A few years ago I spent the morning with two classes of junior high students to talk about how to give editing feedback to each other. They were writing adventure stories. Part of their assignment was to find a magazine photo on which to superimpose a picture of themselves on a big adventure. They were learning how to Photoshop. They were also learning how to write.
We met in the music room, sitting on risers where the band would normally rehearse. Mrs. Jackson had prepared them well: Every student had brought a story they were working on.
To illustrate what editors do, I handed out pens — red and green — for everyone to use. Red pens were for finding things that made them stop when they were reading. (Words they didn’t understand. Sentences that didn’t make sense. Spelling and grammar mistakes.) Green pens were for underlining the parts that made them want to read more.
To give the whole group some practice in saying what they liked about the story and offering suggestions to make it better, I offered to read one of their stories aloud. Then they would work in groups of three or four, giving each other feedback.
What was I thinking?!
I was proposing to do live editing on a story I had never seen before. What was I thinking?! Two fidgety boys in the front row lit up at the prospect of having their stories read. Shane elbowed Donny into volunteering his story for the whole room to hear. That was my first clue.

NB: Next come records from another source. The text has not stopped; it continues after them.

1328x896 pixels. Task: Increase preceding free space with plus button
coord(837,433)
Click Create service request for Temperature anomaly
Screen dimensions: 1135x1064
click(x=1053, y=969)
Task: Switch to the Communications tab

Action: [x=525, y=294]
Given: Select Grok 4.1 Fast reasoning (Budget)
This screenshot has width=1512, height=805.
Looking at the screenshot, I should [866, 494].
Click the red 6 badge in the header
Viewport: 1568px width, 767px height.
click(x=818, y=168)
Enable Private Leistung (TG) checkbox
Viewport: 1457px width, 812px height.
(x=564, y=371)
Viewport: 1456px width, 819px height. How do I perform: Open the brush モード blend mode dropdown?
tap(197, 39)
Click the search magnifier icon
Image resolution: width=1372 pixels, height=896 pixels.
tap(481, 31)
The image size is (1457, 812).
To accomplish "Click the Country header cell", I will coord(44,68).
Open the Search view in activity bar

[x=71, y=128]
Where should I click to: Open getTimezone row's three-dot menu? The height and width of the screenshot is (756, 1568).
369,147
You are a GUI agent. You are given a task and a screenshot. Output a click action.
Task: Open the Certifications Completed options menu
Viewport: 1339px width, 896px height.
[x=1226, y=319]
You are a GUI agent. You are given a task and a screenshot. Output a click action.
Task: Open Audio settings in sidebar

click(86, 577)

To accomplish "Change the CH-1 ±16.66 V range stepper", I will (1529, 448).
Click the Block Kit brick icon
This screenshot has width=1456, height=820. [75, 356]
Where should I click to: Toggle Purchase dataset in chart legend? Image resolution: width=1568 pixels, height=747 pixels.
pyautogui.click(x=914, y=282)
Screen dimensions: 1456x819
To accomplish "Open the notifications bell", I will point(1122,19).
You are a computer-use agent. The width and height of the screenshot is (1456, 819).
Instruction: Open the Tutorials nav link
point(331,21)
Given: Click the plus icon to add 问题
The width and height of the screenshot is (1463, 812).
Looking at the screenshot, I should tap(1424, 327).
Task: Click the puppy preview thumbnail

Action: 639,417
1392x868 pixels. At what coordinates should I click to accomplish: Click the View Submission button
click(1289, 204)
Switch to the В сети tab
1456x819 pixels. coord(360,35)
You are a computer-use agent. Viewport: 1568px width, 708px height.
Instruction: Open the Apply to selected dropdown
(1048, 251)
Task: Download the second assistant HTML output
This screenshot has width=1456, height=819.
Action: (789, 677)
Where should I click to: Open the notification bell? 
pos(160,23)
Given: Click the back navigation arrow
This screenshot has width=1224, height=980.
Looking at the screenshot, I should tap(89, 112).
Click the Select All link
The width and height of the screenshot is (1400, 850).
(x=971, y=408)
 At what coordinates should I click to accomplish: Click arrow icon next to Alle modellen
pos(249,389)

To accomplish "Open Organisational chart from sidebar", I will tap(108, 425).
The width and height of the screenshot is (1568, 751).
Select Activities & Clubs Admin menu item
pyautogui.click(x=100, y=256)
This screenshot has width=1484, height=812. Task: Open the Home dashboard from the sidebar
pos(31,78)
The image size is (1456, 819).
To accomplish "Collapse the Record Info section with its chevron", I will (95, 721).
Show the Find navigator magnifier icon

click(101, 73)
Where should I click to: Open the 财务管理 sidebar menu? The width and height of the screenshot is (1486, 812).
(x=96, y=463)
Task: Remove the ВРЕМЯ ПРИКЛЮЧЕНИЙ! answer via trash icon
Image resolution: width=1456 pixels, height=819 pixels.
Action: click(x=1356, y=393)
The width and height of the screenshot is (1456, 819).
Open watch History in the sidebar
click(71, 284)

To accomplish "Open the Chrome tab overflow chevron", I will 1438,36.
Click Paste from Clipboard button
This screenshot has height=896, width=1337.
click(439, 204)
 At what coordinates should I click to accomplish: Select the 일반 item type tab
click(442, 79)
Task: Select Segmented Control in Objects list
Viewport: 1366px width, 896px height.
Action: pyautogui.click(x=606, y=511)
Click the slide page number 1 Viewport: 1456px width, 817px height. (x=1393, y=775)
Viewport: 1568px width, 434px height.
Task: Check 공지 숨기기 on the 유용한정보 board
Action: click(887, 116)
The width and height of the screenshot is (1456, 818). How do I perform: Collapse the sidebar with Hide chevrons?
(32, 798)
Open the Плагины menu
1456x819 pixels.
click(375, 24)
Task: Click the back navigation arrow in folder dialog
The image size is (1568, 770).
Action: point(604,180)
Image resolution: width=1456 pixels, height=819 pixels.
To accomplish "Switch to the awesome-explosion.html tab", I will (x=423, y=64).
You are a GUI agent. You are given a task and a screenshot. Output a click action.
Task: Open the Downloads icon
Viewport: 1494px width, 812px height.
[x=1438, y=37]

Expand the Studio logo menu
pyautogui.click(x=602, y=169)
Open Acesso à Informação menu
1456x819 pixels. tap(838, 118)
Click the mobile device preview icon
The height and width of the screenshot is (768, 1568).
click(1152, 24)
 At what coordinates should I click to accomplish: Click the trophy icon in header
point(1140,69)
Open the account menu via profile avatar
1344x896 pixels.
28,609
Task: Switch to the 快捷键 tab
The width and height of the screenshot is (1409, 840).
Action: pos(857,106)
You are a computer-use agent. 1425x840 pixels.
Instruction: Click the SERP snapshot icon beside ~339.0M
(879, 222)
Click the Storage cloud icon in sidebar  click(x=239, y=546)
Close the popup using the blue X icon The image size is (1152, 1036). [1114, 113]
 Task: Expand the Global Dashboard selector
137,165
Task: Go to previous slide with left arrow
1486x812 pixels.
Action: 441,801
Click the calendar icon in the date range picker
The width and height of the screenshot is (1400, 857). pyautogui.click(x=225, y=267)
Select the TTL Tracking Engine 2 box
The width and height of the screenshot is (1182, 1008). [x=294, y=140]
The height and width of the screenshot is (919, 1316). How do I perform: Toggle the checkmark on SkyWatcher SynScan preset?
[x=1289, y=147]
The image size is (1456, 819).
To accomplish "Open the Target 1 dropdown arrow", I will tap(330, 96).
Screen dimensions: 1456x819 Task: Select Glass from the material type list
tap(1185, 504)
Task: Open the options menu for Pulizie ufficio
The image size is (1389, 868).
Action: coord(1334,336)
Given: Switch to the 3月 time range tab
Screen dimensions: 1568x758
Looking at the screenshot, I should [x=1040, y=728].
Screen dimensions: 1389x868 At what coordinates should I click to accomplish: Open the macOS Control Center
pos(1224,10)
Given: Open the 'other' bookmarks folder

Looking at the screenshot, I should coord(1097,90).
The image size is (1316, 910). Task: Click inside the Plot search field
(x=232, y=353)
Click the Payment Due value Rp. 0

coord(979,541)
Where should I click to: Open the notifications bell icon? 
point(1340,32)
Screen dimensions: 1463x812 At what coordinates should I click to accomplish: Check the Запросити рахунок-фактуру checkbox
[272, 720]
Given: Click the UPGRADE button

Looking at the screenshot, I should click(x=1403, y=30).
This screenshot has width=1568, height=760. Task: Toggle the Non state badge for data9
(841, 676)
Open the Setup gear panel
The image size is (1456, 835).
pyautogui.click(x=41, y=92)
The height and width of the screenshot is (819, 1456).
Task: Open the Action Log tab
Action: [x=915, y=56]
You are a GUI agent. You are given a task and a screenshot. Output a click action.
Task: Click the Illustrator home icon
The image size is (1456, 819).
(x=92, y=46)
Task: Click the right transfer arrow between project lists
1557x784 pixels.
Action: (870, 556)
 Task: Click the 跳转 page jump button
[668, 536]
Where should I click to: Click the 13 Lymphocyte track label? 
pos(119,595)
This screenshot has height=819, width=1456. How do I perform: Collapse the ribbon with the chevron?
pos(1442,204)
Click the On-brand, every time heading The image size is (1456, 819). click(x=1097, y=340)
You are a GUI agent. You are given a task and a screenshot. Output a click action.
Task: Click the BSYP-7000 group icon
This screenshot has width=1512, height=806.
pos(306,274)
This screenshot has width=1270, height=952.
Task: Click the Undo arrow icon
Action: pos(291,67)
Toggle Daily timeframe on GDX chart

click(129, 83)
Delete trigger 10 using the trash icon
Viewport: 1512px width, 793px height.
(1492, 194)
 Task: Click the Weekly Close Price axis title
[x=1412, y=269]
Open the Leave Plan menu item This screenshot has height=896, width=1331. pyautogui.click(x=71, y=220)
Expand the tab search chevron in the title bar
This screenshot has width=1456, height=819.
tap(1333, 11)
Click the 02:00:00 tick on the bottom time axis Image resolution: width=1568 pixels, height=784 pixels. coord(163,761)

As I read the story aloud, I could see the swear words coming. Swears, as the kids call them, are entirely appropriate for gangsters, which the story’s hero was. I had a split second to decide whether to censor the words or find myself swearing in front of 70 junior high students and being banned forever from classrooms. Soon I was dropping F-bombs like a pro, reading them with all the emphasis they so clearly required. There was giggling at first, then dead silence as the students waited to see what would happen next.
Somehow I managed to invite useful comments from Donny’s classmates. They had thoughtful observations about characters, gave feedback about the swears and how to handle them, and made lots of suggestions about how the story worked. They were writers who were learning to edit. My admiration for Mrs. Jackson’s teaching abilities grew by the minute.
It’s the kind of adventure every editor should have. My thank-you note to the class morphed into an adventure story. Their replies are among the best feedback I have ever received from clients.
Here are excerpts from their feedback! Budding editors, every one.
Dear Ms. Durksen, I learned that…
- you have to make marks on the story, even if it’s your friend’s.
- what you think is a good piece of writing could be a piece of garbage, and you should be strong because you might get an even better piece of writing next time.
- if you are just starting out as a writer and your rough copy gets trashed or there’s lots of red marks on your sheet, don’t be discouraged.
- editing is not just about telling you how bad you did, but about telling how good you did, too.
How’s your big editing adventure going?